Senior citizens and long time buddies, Willie (Morgan Freeman), Joe (Michael Caine) and Al (Alan Arkin) are plodding their way through retirement. Much of their time is spent hanging out together in genial companionship - playing bocce ball, sharing mealtimes at their local diner and watching TV. Joe, whose divorced daughter and teenage granddaughter, Brooklyn (Joey King) live with him, is struggling with his mortgage payments, Willie misses his family in LA and Al, the tetchier of the three, is a former musician who teaches sax to untalented pupils while fending off unwanted sexual advances from Annie (Ann-Margret).  

 

When Joe visits his bank to discuss his crippling financial situation, he witnesses a successful raid.

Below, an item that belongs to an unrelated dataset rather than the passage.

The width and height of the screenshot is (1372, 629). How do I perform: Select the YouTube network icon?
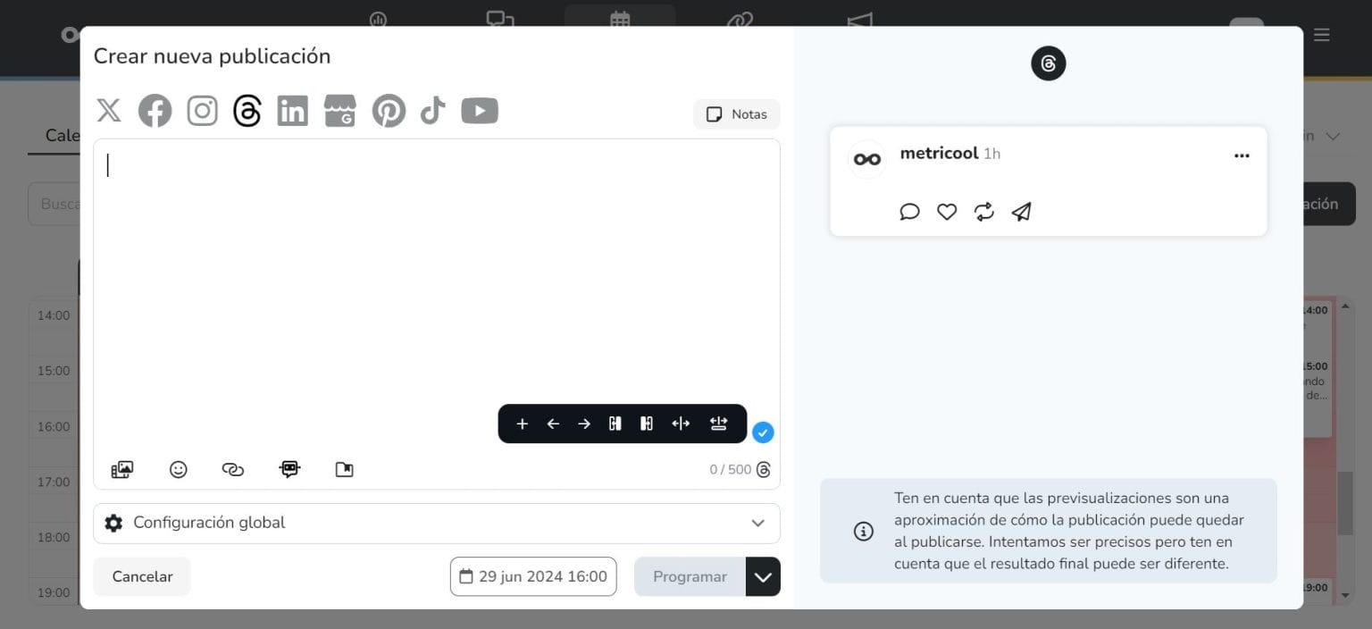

He later tells his pals, it was, “choreographed like a dance” and it plants an idea. Soon after, the trio learns that the steel company they had worked for has frozen their pension payments – as a result of corporate restructuring. Faced with the prospect of no money, their futures uncertain and for Joe, his house repossessed, they decide to take revenge and embark on a bank robbery of their own, stealing the money they earned from the bank that took it, giving any excess to charity.

 

The scheme gives the septuagenarians’ renewed purpose and meaning as they seek criminal assistance and plunge themselves into the unfamiliar territory of getaway cars and split second timing. Robbing a bank, they learn, is “an art form.”

 

Oscar winners, Caine, Freeman and Arkin are eminently watchable and there is a particularly easy - and at times - tender dynamic between Caine and Freeman, who have worked together many times before.  There is also a strong supporting cast including Matt Dillon, Christopher Lloyd and John Ortiz but overall, despite some amusing visual gags such as the unusual sight of Morgan Freeman sitting in the basket of a motorised mobility scooter, this crime caper feels forced and sometimes sluggish with the ‘everyone deserves a piece of the pie’ metaphor a little overdone. Going in Style is no great social commentary but a feel good, saccharine film that raises more smiles than laughs.